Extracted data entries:
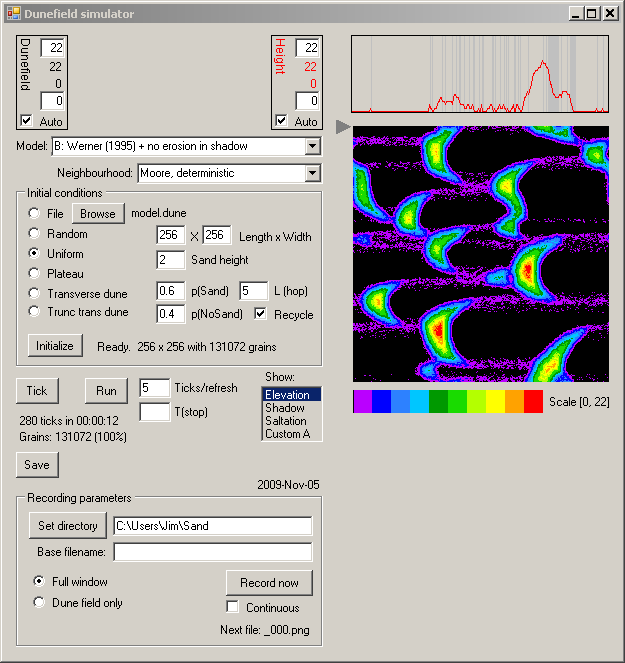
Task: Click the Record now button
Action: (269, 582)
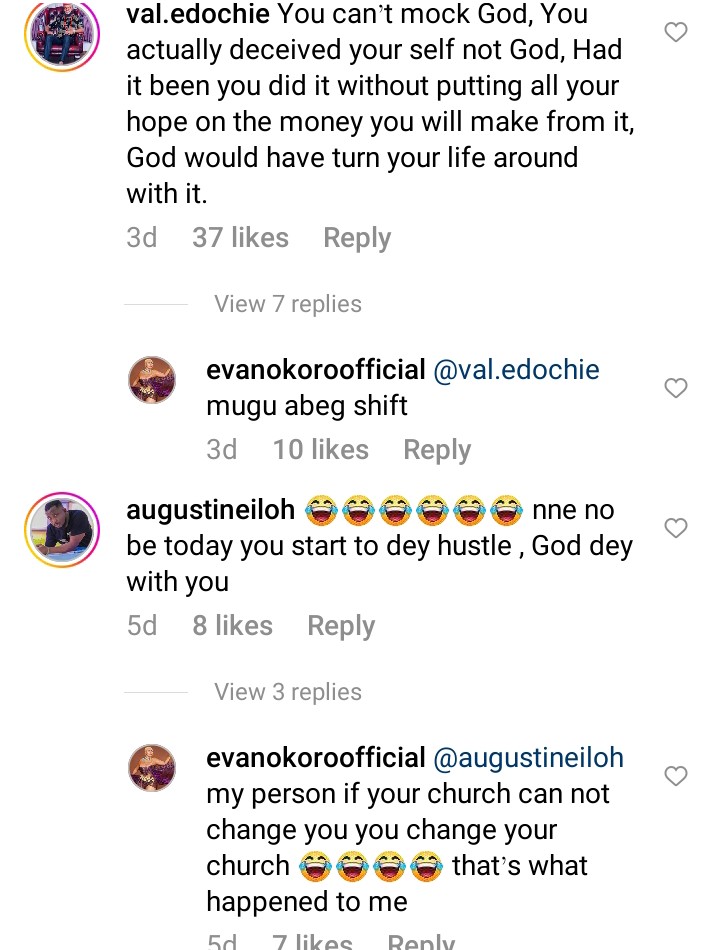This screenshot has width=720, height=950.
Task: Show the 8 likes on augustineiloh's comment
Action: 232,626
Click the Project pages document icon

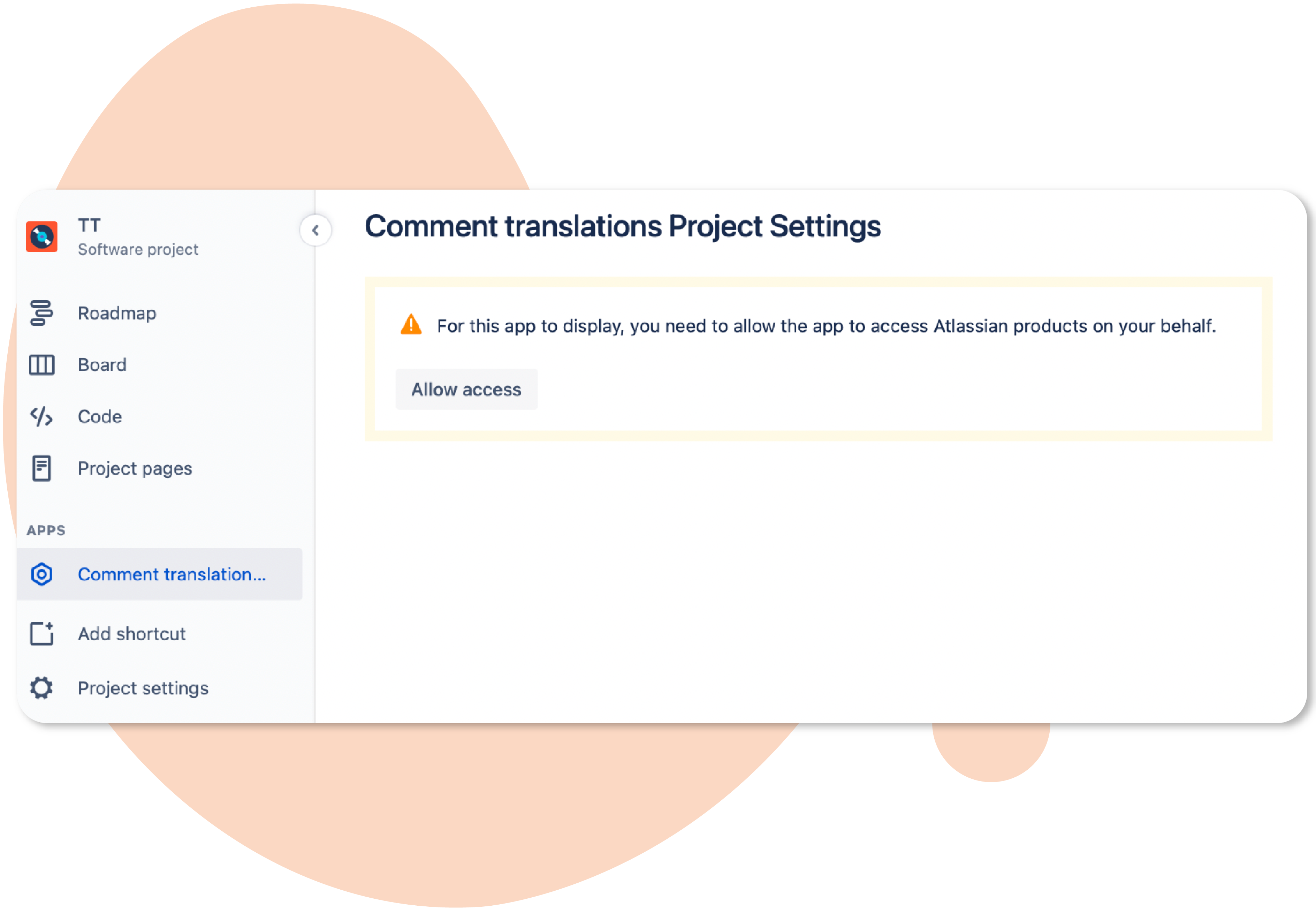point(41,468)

---

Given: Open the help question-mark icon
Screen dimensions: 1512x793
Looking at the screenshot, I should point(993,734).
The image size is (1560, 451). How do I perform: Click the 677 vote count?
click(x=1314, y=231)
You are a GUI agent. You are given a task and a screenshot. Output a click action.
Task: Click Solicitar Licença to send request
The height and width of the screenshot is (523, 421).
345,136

▶ **What to do**
Rewrite the items starting at the line containing "Given: Open the help question-mark icon" and ending at the line containing "click(x=1314, y=231)", replacing "vote count" with "vote total" and leaving all else as it stands.

▶ **Finished exercise**
Given: Open the help question-mark icon
Screen dimensions: 1512x793
Looking at the screenshot, I should point(993,734).
The image size is (1560, 451). How do I perform: Click the 677 vote total?
click(x=1314, y=231)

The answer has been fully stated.